▸ **Problem statement**
Locate each item below that contains the string "adamowscy", treating uppercase and lowercase letters as distinct, and copy each such line in full.

▸ **Information given**
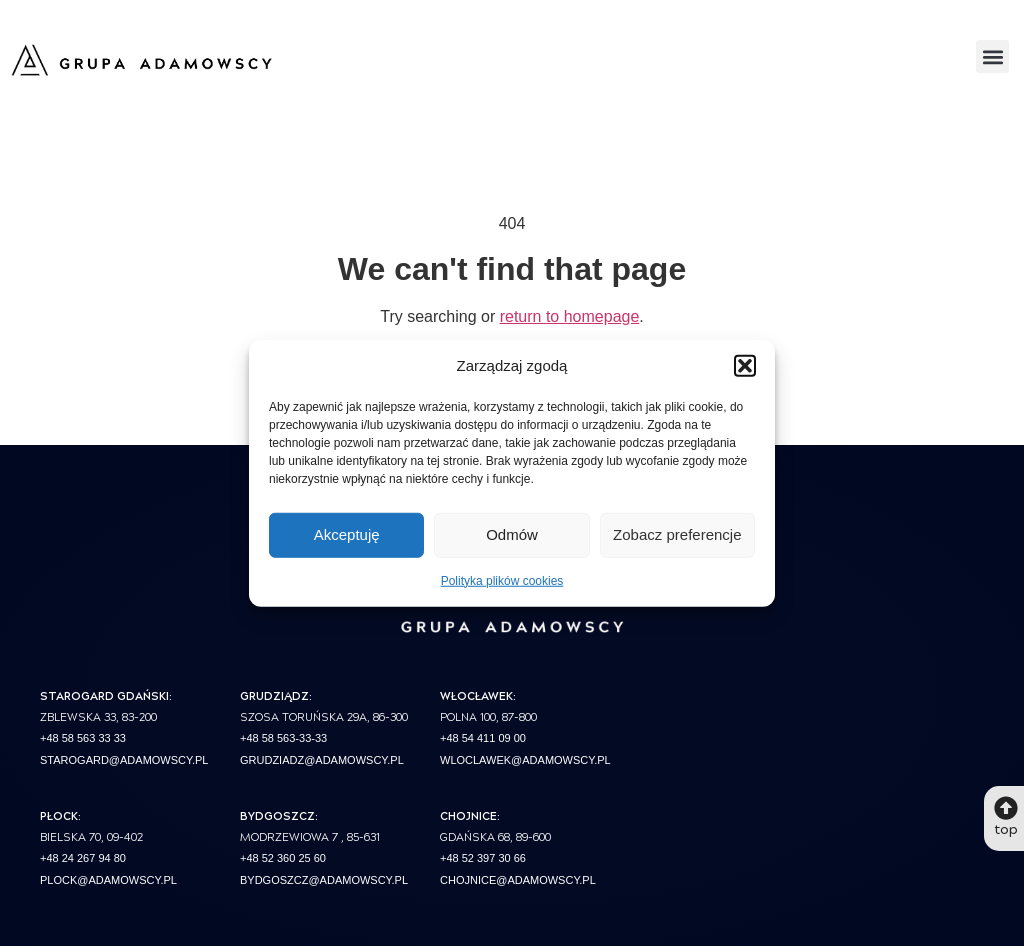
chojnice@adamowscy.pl (518, 880)
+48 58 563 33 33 (83, 738)
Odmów (512, 534)
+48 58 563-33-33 (283, 738)
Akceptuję (347, 534)
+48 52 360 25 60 (283, 858)
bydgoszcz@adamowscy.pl (324, 880)
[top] (1006, 808)
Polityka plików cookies (502, 580)
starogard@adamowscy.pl (124, 760)
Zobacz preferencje (677, 534)
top (1006, 828)
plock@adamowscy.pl (108, 880)
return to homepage (570, 316)
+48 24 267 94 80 (83, 858)
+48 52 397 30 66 (483, 858)
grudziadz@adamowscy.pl (322, 760)
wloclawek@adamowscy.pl (525, 760)
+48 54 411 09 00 (483, 738)
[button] (745, 366)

▸ **Result below**
chojnice@adamowscy.pl (518, 880)
bydgoszcz@adamowscy.pl (324, 880)
starogard@adamowscy.pl (124, 760)
plock@adamowscy.pl (108, 880)
grudziadz@adamowscy.pl (322, 760)
wloclawek@adamowscy.pl (525, 760)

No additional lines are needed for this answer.